In this study, speech sound disorders are all lumped together.  Speech sound disorders include: phonological disorder, articulation disorder, and apraxia.  Depending on the study, anywhere between 30% to as high as 77% of children with a “Speech Sound Disorder” have difficulty learning to read.  That’s the quite the gap right?  There is almost a 50% discrepancy between studies.  So what gives?  Who is more at risk?

We know every co-morbidity(which is a fancy word for additional diagnoses) increases the risk.  This especially includes children who have a language disorder.  This includes kids diagnosed with “mixed receptive/expressive language disorder,”  SLI (specific language impairment), language disorder, or language processing disorder

I also bolded the phrase “patterns of articulation errors that do not follow developmental trajectories,” because up until 2007, apraxia was not officially recognized as a distinct childhood speech disorder by the American Speech Language Hearing Association. This is only relevant because the studies this data is taken from all are around 2007 and before; and if you know what apraxia is, it is a speech sound disorder, but also a motor planning disorder that does not present with patterns of errors and may or may not follow developmental norms for articulation.  In the above information, that EXACT description increases the risk for a reading disorder.

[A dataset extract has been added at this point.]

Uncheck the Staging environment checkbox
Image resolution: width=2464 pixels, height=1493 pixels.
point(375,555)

The most recent research is now indicating dyslexia is a phonological processing disorder that parallels the core phonological deficit in speech sound disorders (Anthony et al., 2011). This research is groundbreaking because before we knew the risk for reading disability was higher in kids with SSD’s, but we didn’t have research telling us why.

The bottom line though is this.

Any childhood speech and language disorder increases the risk for a future reading disability.

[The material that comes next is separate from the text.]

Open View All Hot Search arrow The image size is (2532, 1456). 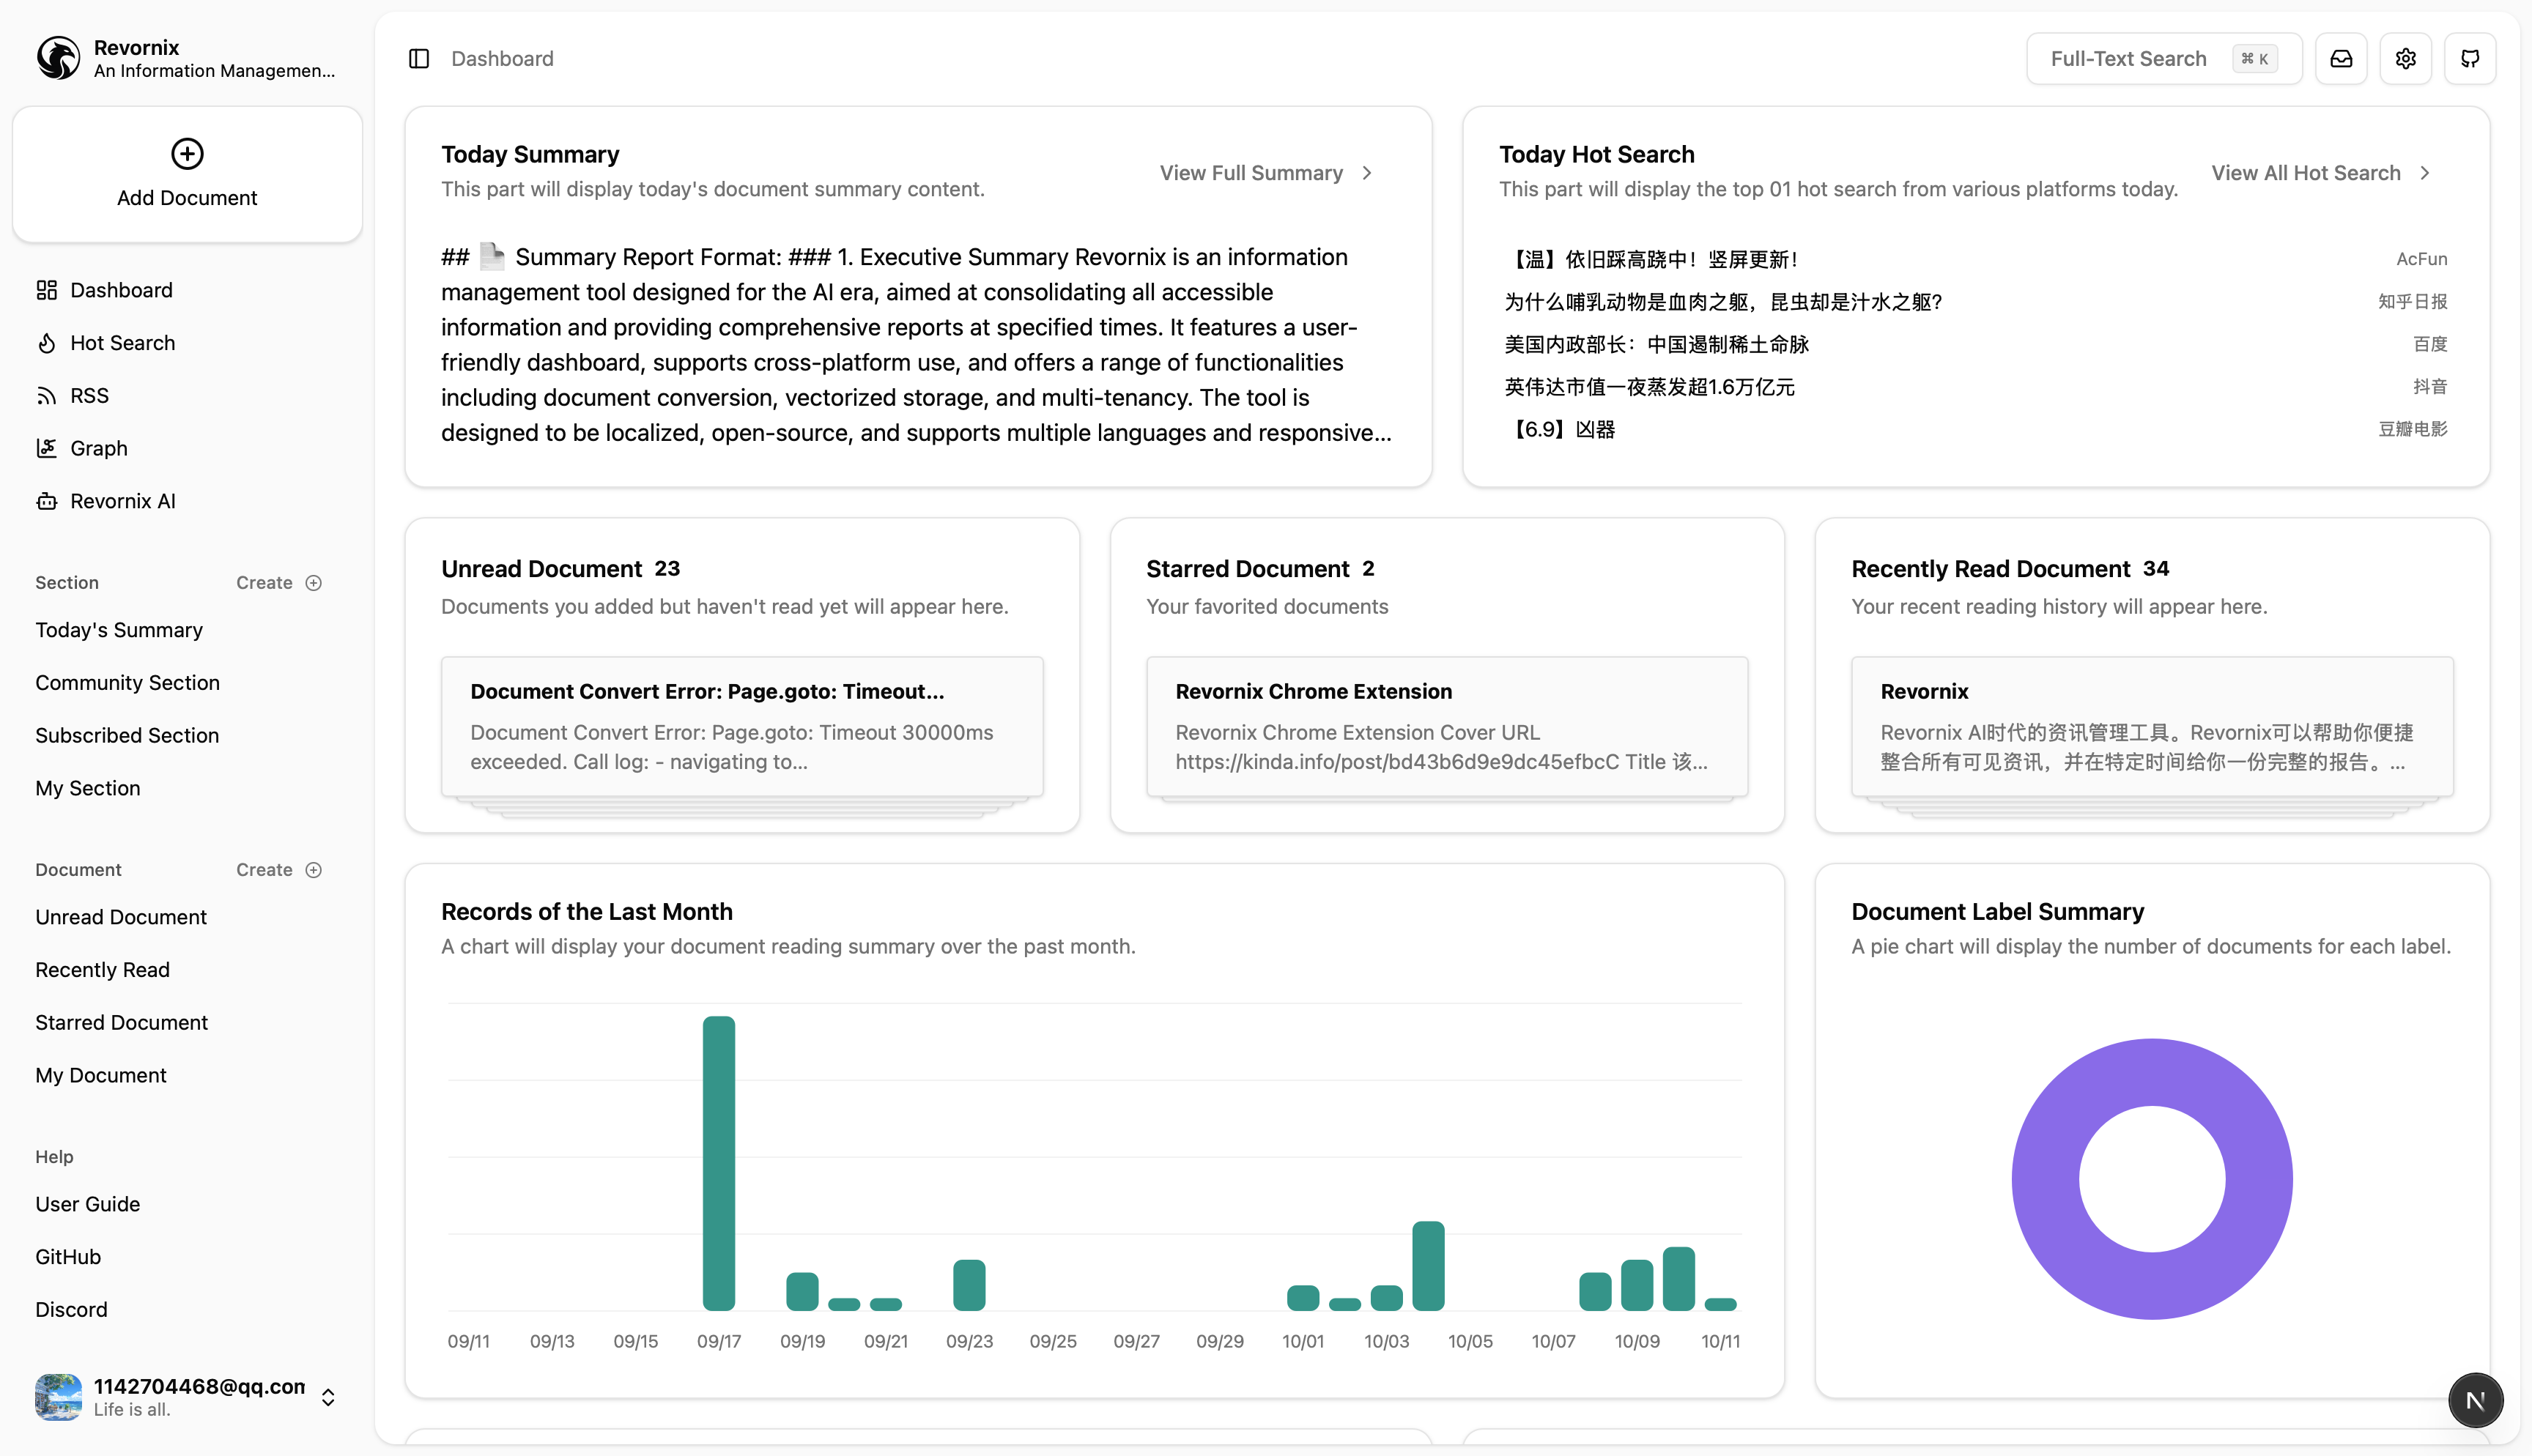click(x=2424, y=173)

It would appear that children with CAS are at an increased risk, and those with CAS plus a language impairment or comorbid phonological disorder, are even more at risk.

Are all reading disabilities then dyslexia?  The short answer is no, but dyslexia is by far the most common reading disability and can manifest in varying severities.  If you read research articles, reading disorder and dyslexia are almost synonymous.  For example in the 2004 article by Vellutino et al., this is the opening statement.

We summarize some of the most important findings from research evaluating the hypothesized causes of specific reading disability (‘dyslexia’) over the past four decades.

According to the National Institute of Child Health and Human Development, “reading and language based learning disabilities are commonly called dyslexia,” and according to the International Dyslexia Association,

15-20% of the population has a language-based learning disability. Of the students with specific learning disabilities receiving special education services, 70-80% have deficits in reading. Dyslexia is the most common cause of reading, writing and spelling difficulties. Dyslexia affects males and females nearly equally as well as, people from different ethnic and socio-economic backgrounds nearly equally.

The schools do not diagnose dyslexia, although they give all the same tests that learning centers give to diagnose it.  Schools are an educational entity, and thereby give “educational” diagnoses. The educational diagnosis for dyslexia is specific learning disability.  Knowing prevalency data and co-morbidities better equips special education teachers, parents, and other professionals to implement treatment strategies that can include pre-cursory and preventative measures to address potential and additional difficulties later in the child’s academic career.